The very first contrapasso is in Ante-Inferno, outside the gates of Hell. Here are punished the souls of people who took no sides in life, either for good or evil. They just passively drifted whichever way the wind took them, only caring about their own self-interests. Thus, they’re condemned to forever run after a banner to nowhere, and they’re continually stung by horseflies and wasps.
Hell proper begins in the Second Circle, for the lustful. These souls are constantly blown about by a whirlwind, symbolic of how they let themselves be carried away by their passions. Of everyone in Hell, their punishment is by far the lightest.
Gluttons are in the Third Circle, stuck in freezing muck and mire kept fresh by endless icy, foul rain, hail, and snow. They wallow in this disgusting slop which is indirectly compared to feces. In life, they couldn’t gorge themselves enough on food and drink. Now they have to feast on the exact opposite of fine cuisine for eternity.
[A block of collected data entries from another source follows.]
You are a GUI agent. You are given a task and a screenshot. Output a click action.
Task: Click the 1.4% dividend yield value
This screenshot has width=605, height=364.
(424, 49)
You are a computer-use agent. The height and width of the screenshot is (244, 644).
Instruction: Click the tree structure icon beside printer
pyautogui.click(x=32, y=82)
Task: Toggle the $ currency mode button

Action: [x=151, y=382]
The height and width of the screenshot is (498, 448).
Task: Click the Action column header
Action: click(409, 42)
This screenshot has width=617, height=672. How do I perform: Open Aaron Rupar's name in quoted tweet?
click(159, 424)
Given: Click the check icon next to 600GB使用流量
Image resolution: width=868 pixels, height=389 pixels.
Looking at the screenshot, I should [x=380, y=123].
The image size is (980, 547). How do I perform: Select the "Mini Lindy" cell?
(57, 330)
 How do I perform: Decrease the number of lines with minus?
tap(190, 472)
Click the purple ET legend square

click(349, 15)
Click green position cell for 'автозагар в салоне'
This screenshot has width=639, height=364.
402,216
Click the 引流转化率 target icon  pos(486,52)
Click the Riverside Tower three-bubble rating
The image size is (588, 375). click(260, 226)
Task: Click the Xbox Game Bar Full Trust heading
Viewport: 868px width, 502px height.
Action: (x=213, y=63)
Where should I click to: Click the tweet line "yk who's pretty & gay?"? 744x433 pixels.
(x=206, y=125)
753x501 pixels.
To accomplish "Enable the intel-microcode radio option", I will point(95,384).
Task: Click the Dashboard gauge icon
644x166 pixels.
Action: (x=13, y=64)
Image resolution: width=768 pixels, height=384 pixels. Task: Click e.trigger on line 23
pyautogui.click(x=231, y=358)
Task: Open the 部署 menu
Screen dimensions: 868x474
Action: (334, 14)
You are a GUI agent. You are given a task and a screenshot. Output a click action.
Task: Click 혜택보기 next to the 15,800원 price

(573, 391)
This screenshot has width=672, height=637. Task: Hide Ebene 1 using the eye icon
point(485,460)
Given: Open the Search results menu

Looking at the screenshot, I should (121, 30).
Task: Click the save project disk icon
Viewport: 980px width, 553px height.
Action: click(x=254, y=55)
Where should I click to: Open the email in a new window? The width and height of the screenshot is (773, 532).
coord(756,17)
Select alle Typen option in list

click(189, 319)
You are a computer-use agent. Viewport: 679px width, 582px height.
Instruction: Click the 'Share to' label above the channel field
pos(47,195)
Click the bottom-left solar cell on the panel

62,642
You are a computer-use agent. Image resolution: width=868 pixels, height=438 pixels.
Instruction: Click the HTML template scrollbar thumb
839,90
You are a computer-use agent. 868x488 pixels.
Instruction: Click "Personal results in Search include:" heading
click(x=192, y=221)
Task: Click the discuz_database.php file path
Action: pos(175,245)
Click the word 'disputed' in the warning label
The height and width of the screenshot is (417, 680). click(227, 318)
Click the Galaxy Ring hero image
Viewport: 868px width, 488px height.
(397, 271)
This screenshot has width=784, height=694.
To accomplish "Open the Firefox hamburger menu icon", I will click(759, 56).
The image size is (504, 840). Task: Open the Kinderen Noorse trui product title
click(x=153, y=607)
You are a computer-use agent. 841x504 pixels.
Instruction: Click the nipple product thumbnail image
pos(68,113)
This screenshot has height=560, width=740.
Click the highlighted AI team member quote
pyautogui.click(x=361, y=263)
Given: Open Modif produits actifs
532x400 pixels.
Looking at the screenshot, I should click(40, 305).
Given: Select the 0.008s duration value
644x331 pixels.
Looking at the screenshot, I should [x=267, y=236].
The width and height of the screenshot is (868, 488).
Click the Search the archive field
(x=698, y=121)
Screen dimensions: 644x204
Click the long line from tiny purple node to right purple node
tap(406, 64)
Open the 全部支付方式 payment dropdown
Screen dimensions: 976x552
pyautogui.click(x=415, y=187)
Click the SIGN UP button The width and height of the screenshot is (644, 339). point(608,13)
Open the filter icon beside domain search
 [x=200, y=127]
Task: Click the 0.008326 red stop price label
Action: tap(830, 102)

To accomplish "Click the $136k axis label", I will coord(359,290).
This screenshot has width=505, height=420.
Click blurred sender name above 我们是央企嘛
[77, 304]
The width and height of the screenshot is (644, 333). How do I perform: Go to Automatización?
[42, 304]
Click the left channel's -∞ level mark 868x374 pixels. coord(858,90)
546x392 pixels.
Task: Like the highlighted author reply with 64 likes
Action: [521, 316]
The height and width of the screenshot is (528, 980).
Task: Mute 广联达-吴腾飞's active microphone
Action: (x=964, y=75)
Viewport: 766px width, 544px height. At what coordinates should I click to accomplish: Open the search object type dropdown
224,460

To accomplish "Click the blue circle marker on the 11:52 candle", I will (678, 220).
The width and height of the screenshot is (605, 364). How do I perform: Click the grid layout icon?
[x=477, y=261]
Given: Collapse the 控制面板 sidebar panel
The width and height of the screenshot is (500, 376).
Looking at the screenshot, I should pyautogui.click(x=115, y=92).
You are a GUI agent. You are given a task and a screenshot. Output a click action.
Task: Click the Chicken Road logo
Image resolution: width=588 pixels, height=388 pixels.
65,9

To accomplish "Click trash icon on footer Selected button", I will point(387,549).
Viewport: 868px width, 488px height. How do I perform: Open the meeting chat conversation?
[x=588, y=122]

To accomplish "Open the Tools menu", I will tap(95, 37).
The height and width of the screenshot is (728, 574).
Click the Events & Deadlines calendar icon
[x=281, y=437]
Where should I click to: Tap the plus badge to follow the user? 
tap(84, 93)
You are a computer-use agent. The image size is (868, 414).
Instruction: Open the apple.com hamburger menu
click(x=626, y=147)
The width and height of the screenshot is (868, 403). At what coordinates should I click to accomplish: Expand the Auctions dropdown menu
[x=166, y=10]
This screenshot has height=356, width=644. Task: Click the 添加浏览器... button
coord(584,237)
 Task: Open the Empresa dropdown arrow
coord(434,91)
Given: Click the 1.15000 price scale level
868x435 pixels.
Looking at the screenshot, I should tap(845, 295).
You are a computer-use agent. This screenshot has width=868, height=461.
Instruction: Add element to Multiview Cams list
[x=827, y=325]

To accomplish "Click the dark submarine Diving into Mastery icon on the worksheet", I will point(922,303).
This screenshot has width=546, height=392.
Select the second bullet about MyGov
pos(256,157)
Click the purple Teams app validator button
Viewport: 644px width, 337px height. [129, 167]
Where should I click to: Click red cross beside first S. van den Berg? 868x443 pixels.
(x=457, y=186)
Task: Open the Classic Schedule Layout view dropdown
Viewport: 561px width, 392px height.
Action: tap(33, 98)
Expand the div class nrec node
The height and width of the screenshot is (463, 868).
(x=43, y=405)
The Fourth Circle is for misers, hoarders, spendthrifts, and the greedy. They have huge weights strapped to their chests and constantly crash into one another. Though wasting and hoarding are opposites, they’re punished together because these sins are mirrors of one another. Hence the regular collisions from which these souls never learn.
In the Fifth Circle are the wrathful. Actively wrathful souls fight in the slimy River Styx, while passively wrathful souls are beneath the water. Some scholars translate the word “slothful” (accidiosi in Italian) as “sullen,” and thus believe the unifying category of the Fifth Circle is tristitia (grief, sorrow), since its effects can include envy, pride, wrath, and sloth.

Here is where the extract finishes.